When the test drivers started, they were driving at parking-lot speeds before turning control over to the car. The next time the drivers had to take over, the car was at highway speeds. As any driver will tell you, you turn the wheel much less to change a car’s direction at highway speeds. This is the kind of situational awareness your brain needs while driving. In the control tests where drivers took the cars up to highway speeds themselves, the lane change was simple. When they didn’t take the car up to speed themselves, it was a problem. When the brain switches to do another task, it leaves, in effect, a “bookmark” to the first task. If you come back to the first task, it takes time for your brain to correct for the new realities of the situation.

IT Situational Awareness
What does this mean in terms of automation in IT organizations? It probably doesn’t matter a great deal with automated emails. Presumably, knowledge workers can be trained to think before they send emails that were composed with machine learning. But it means a lot in certain operational settings where responding to automation means the difference between an outage and staying online. It is normal for most network operations centers, for example, to have automated warnings for issues that can cause an outage. Automation is so common, that vendors are selling software with pre-existing automation scripts in them that can be customized. But that automation needs to be set up for the way humans interact with an automated system.

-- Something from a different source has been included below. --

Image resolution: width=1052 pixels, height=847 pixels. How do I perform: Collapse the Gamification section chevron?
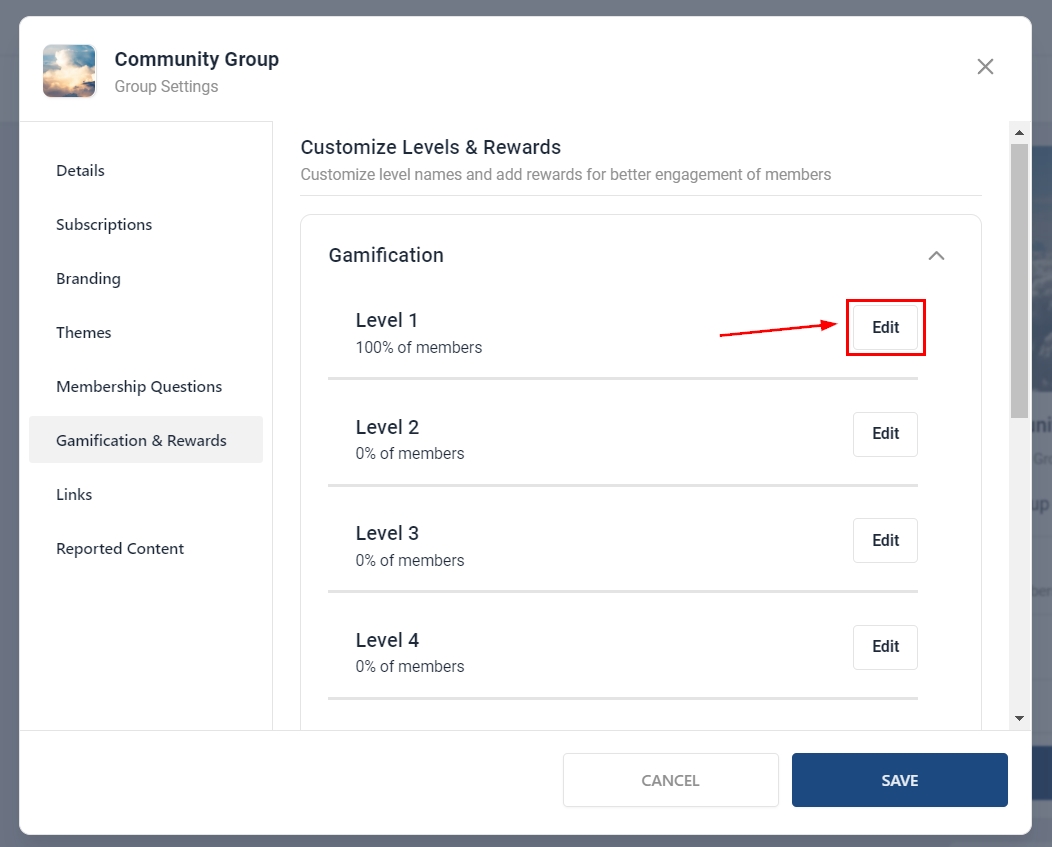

When using automation, it is a crucial though seldom-discussed step to build in extra cushion in your lead time for human intervention. Think of it this way: Your support staff is checking email, in a meeting, or even sitting in front of the dashboard but thinking of something else, because the system is on auto-pilot. They’ve “bookmarked” the situation that their network was last in. Suddenly they have to react. They need to regain situational awareness. They need to see all the new realities of the network before they can make adjustments.

It is as if someone blindfolded you, drove you halfway to work, and suddenly took off the blindfold and made you drive. Where are you? What is around you? Where do you need to go? Would you be able to respond quickly enough if, in those few seconds, a school bus were to cut in front of you?

And it isn’t just for major uptime decisions. Every time that simple, scheduled tasks and reports are changed, you must consider what it does to the larger picture in terms of resources, such as network bandwidth, storage or virtual machines. In other words, situational awareness, even when taking your hands off the wheel, is a requirement of IT. As automation increases, the situation will become more complicated, and the interdependencies of systems will become more important. Even as automation allows us to stop doing certain tedious tasks, it asks us instead to do more of the higher-level thinking. It is not a time to figuratively go to sleep because artificial intelligence is in control.

Automation is an essential and powerful tool of the modern data center. Just make sure that as you implement it, you ensure that the blindfold will comes off early enough for your team to avoid the bus.